Although some borders were open from time to time, it sure was a big gamble to buy airline tickets and accommodation up-front unless it was fully refundable. With high hopes of gaining control of the virus in 2021, I’m sure the kitesurf travel and hospitality industries will bounce back with a vengeance as travel hungry kitesurfers start planning their kite trips again.
And speaking about kite trips, have you thought about what gear to bring along on your next one? I’m on a mission to make kitesurf travel accessible and affordable for everyone who wants to get off the beaten track and DIY it. One small step towards that goal is to propagate split kiteboards in 2021.
Split kiteboards for kite trips
The advantage of a split kiteboard is immediately evident from a quick glance. The board splits in half, allowing it to fit in a suitcase or duffel bag rather than the standard golf bag we’ve grown accustomed to carry with us on our trips. Not only is this much easier to travel with as you transfer from airport to kite spot, but over time you can save a lot of money by checking on normal luggage instead of the premium priced sports equipment.

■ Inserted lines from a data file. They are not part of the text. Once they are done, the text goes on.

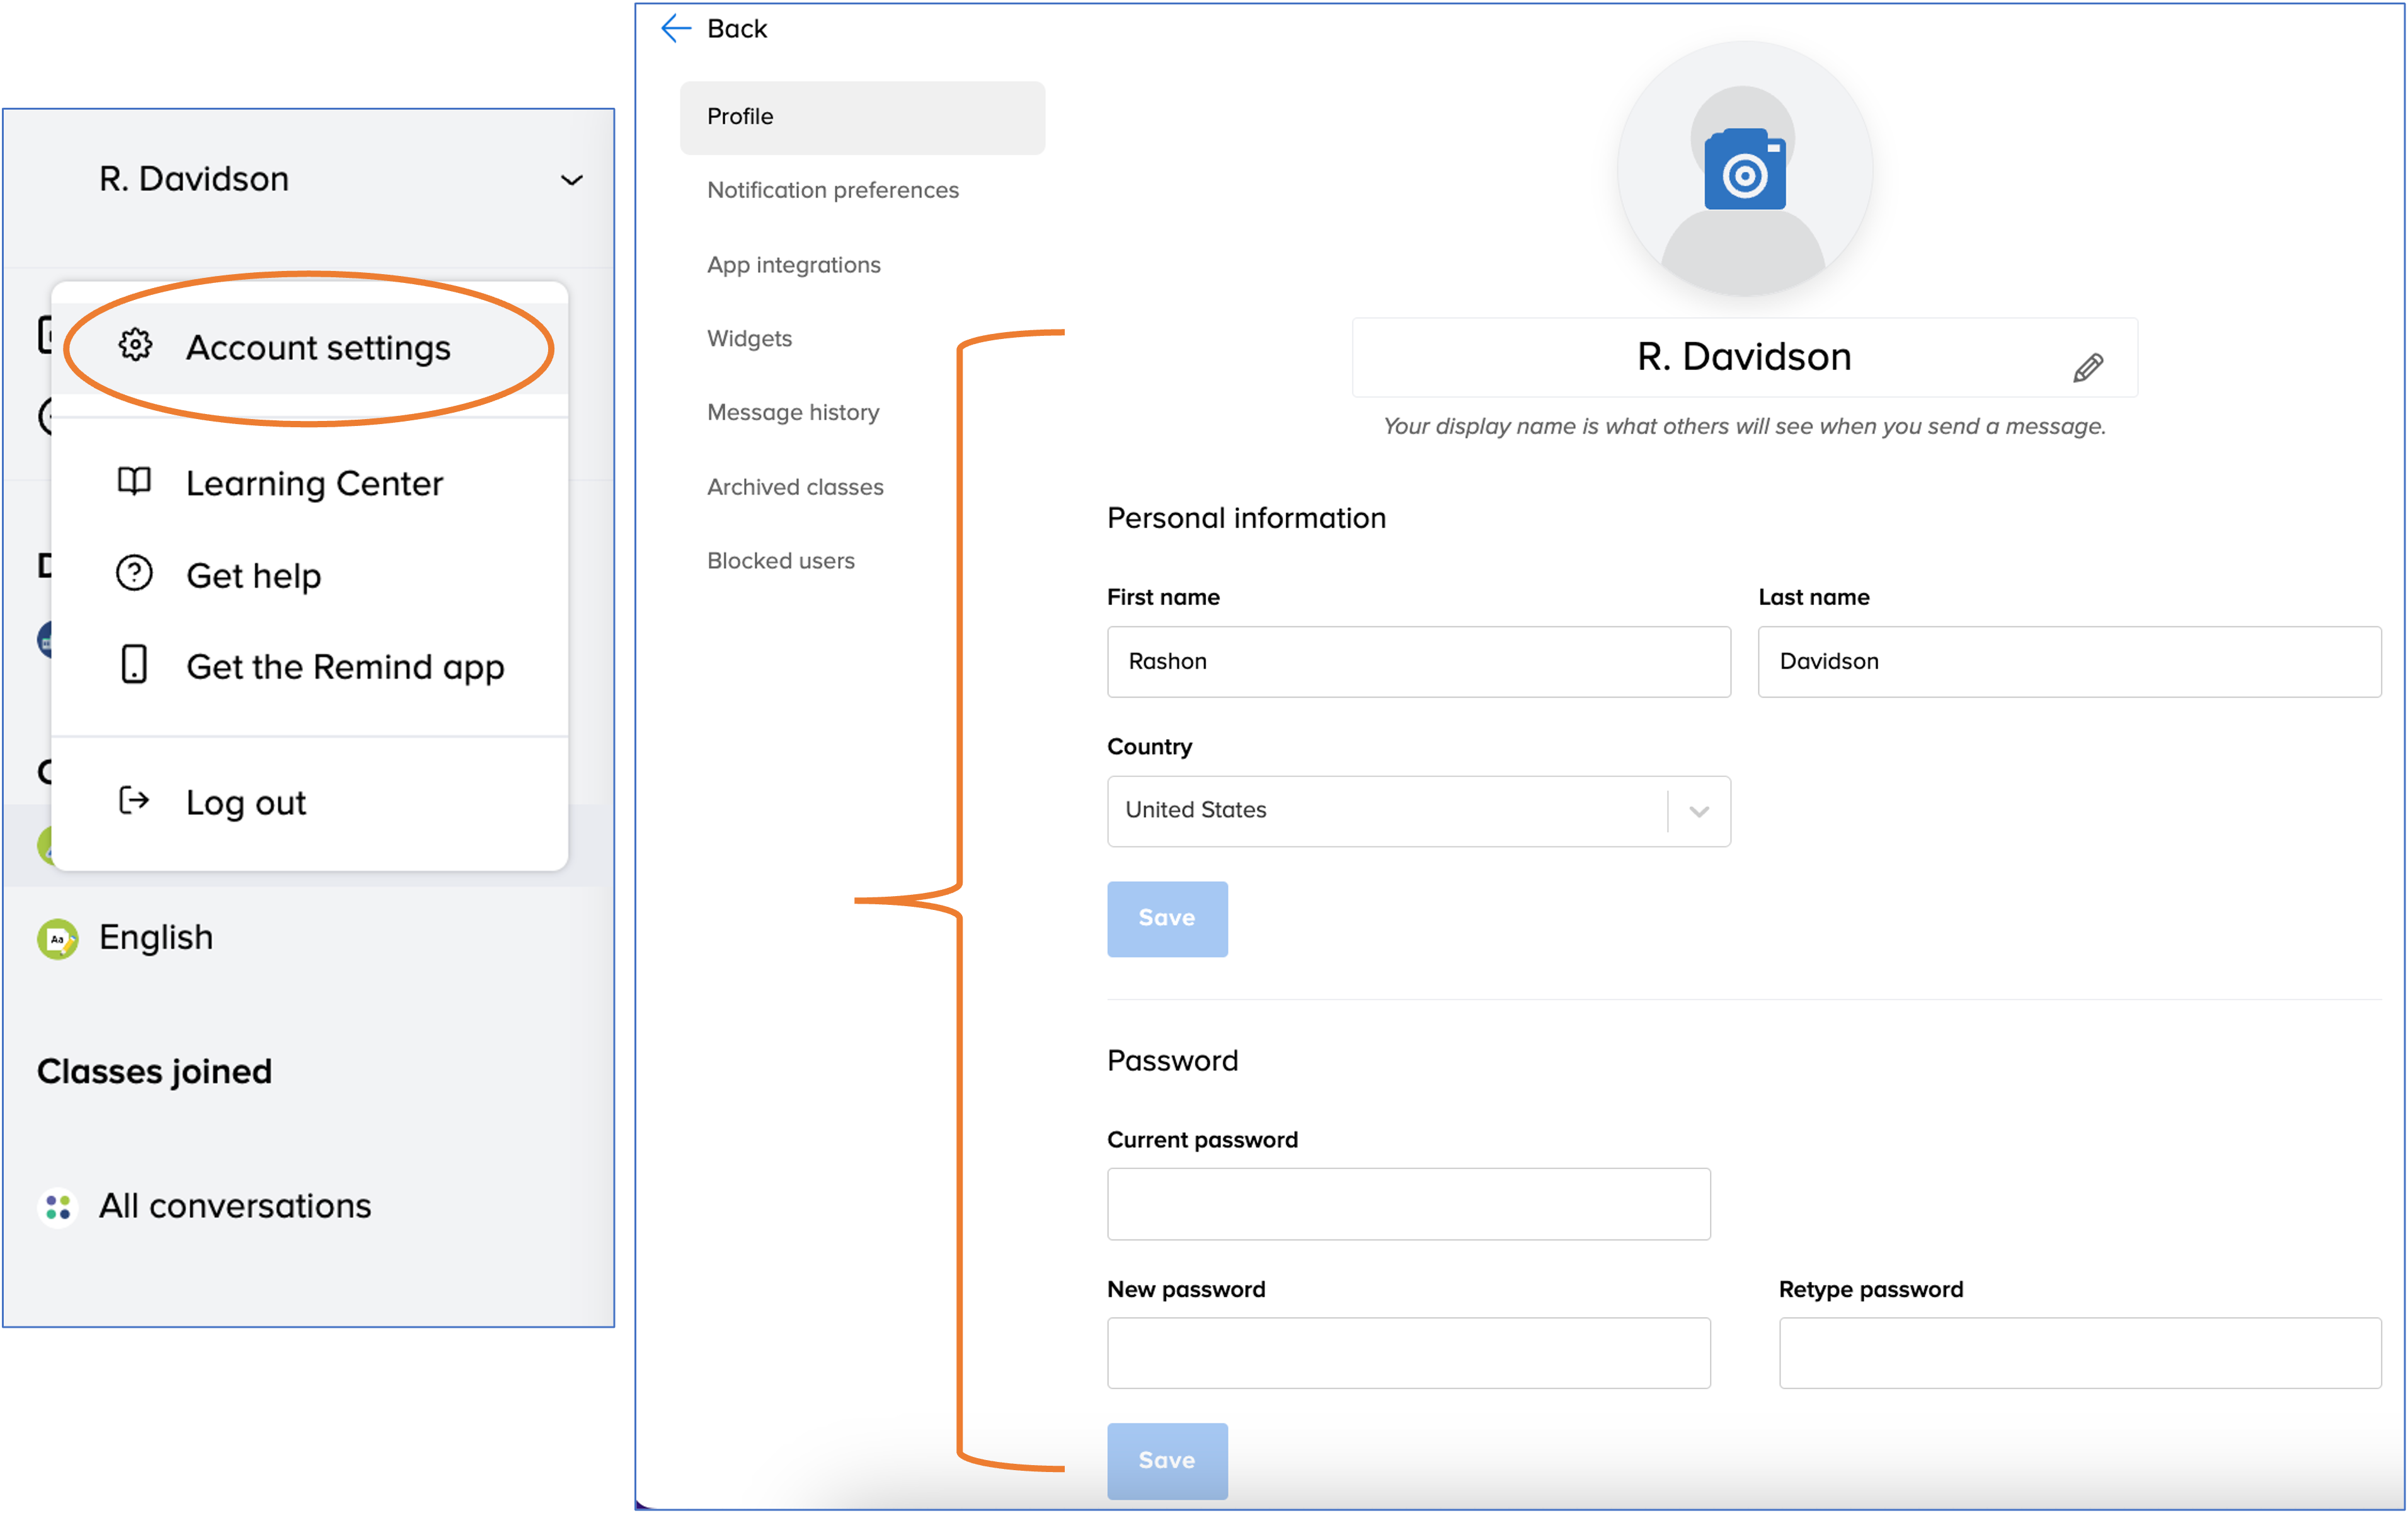Click the question mark Get help icon
This screenshot has height=1513, width=2408.
coord(134,573)
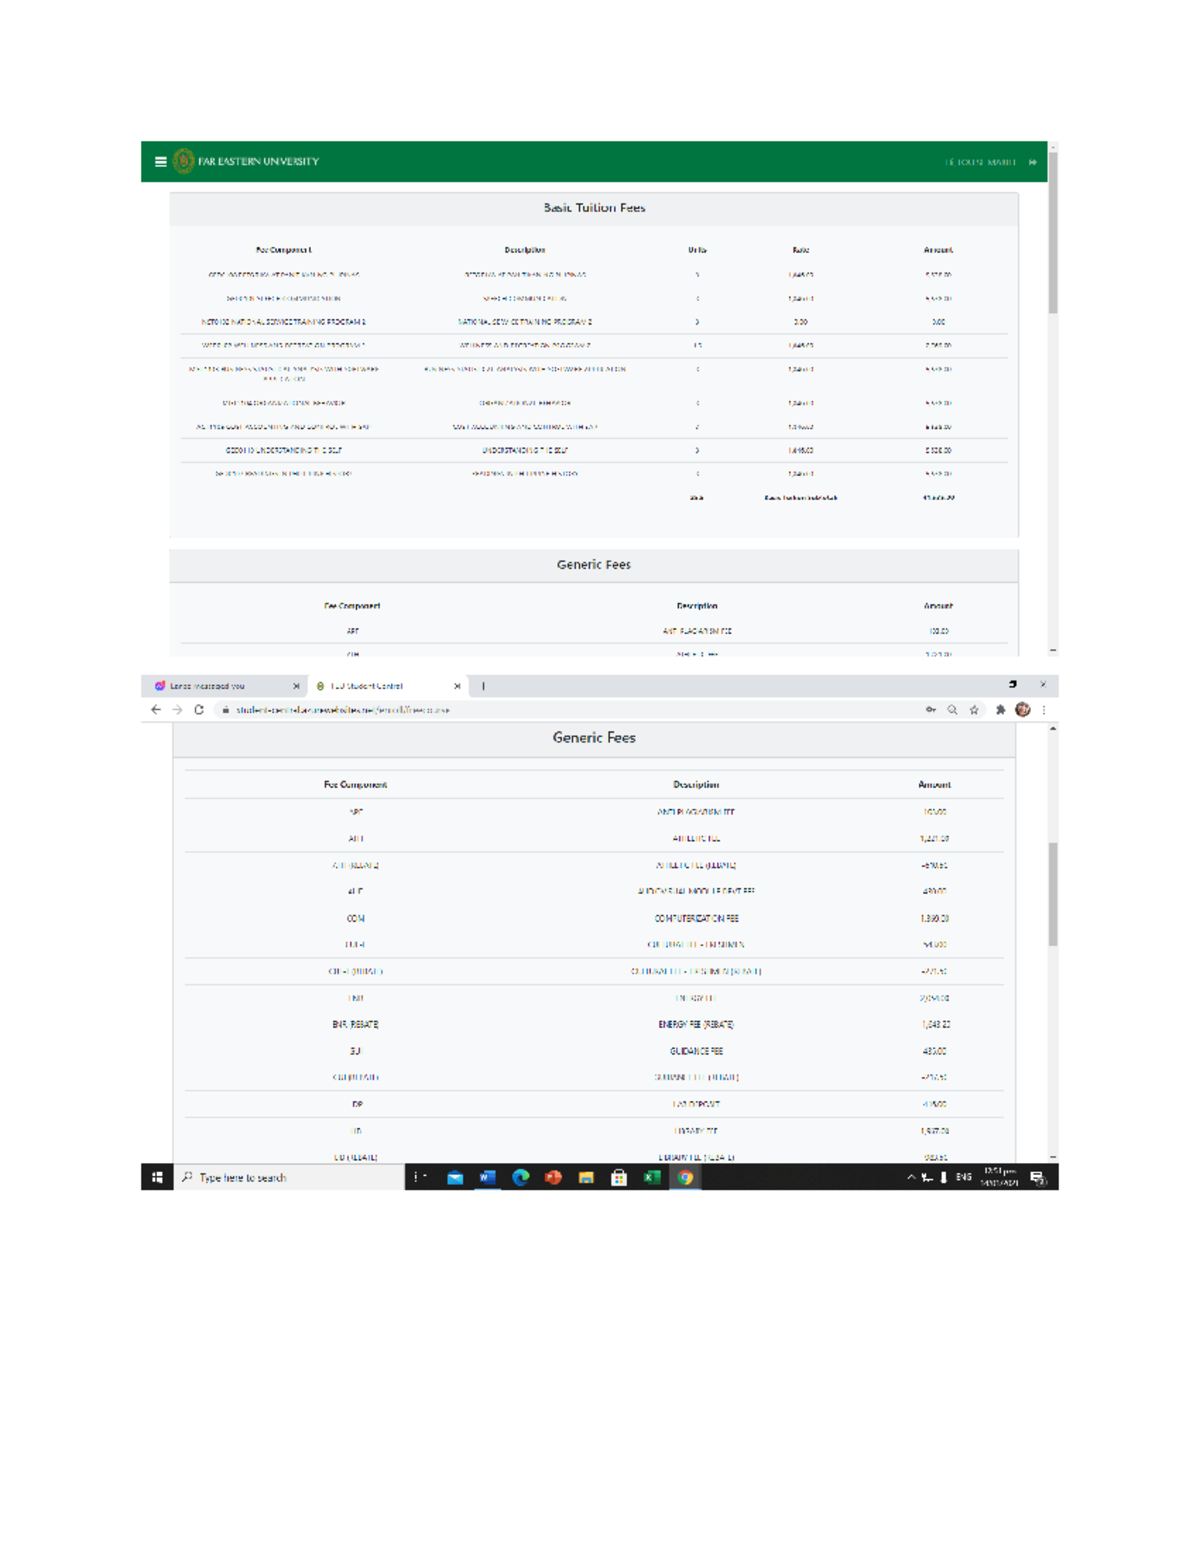Launch Excel from the taskbar
The width and height of the screenshot is (1200, 1553).
coord(652,1178)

Which split kiteboard to buy in 2021?
If you think a split kiteboard sounds like a good idea, all you need to do is to figure out which brand to go with. Split boards have been around for some time now and the brands have had time to hone the performance up to a similar level of a normal twin tip. They’re not cheap – you won’t find a new one under £500, but if you spread the cost over a few trips you’ll break even soon enough.
Nobile NHP Split
Nobile are board experts, and also the OG when it comes to split kiteboards. They’ve had a split board in their line-up longer than anyone else, and they perform wonderfully from what I’ve seen. They also have a nifty screw-less assembly meaning you’ll never have to worry about tightening screws or bringing spare ones.
Kitelement split kiteboards
These guys are specialised in split boards and has a full range of them. They stand out from the rest in the way the split is a straight line across rather than a wave shape. At first glance you would think that this solution offers less rigidity, but I’ve tried it myself and can wholeheartedly vouch for it. You can ride these boards hard and they hold up. The re solve model is also the only split board that you can mount boots on.
A good looking board with a split design that looks like an improvement from their previous model; the Flysplit. The Trip uses a similar screw-less system as Nobile and it’s looking fire.
The Slicer is in fact the same board as the Flysurfer Trip. It comes in different sizes, but if you observe them side byside they sure look identical in shape and split design. So Im guessing the board is some sort of patented whitelabel solution, but whitelabelling is widely used in the kitesurf industry due to small sales figures and the cost of innovation so I’m not one to point fingers.
A bit of a passion project with an interesting design. Concept X looks pretty ok but I found it a big slippery, and the assemply is the most cumbersome of the bunch. It’s not a high performance board, but it’s one of the cheaper ones in the list.
RRD Fifty Fifty
Italy’s kite brand numero uno; RRD had a split board a few years ago but have since then removed it from their line-up. It looked similar to the rest, using a wave shaped split. If you can find a used one it could be a good option. Here’s a review of it by Kiteworld Mag.
What about split boards and the big brands?
Why aren’t all brands offering a split board in their line-up? Maybe there isn’t enough economy of scale in such a niched model, or could it be that they don’t want to undermine the rental business of the centres and schools that they have contractual agreements with? Either way it’s interesting that none of the major brands make a split kiteboard even if it’s well in reach for their R&D teams.
So what do you think – are we going to see more split kiteboards in 2021? Or are we all going to shift to foils and wings just in time for kitesurfing hitting the Olympics?